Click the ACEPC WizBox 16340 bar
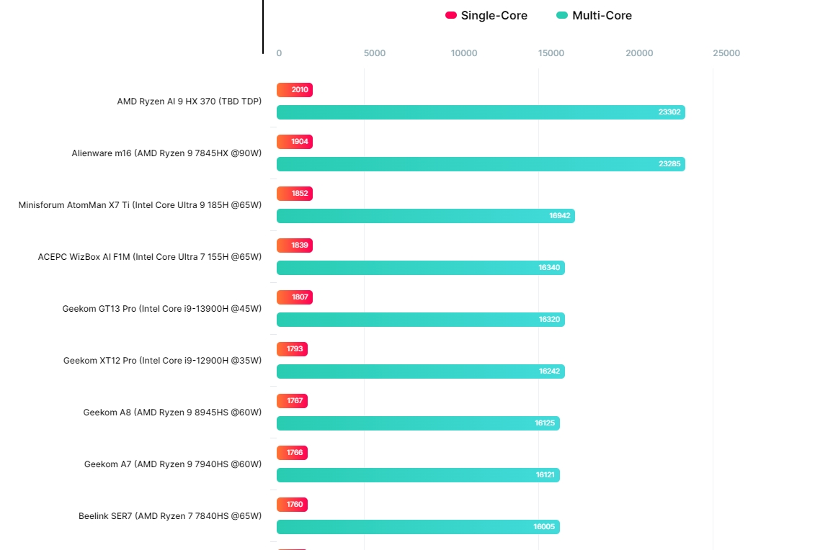Viewport: 815px width, 550px height. tap(421, 268)
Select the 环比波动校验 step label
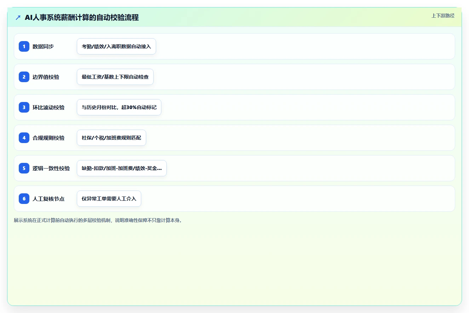The height and width of the screenshot is (313, 469). click(x=48, y=107)
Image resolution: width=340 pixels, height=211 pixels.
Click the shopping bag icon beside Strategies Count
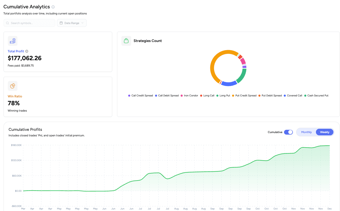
----------
## SHORT TASK
Reproduce every row above verbatim, line by line, and omit the pictures.

## RESPONSE TO THE TASK
Click the ACEPC WizBox 16340 bar
Viewport: 815px width, 550px height. tap(421, 268)
Select the 环比波动校验 step label
The height and width of the screenshot is (313, 469). click(x=48, y=107)
Image resolution: width=340 pixels, height=211 pixels.
Click the shopping bag icon beside Strategies Count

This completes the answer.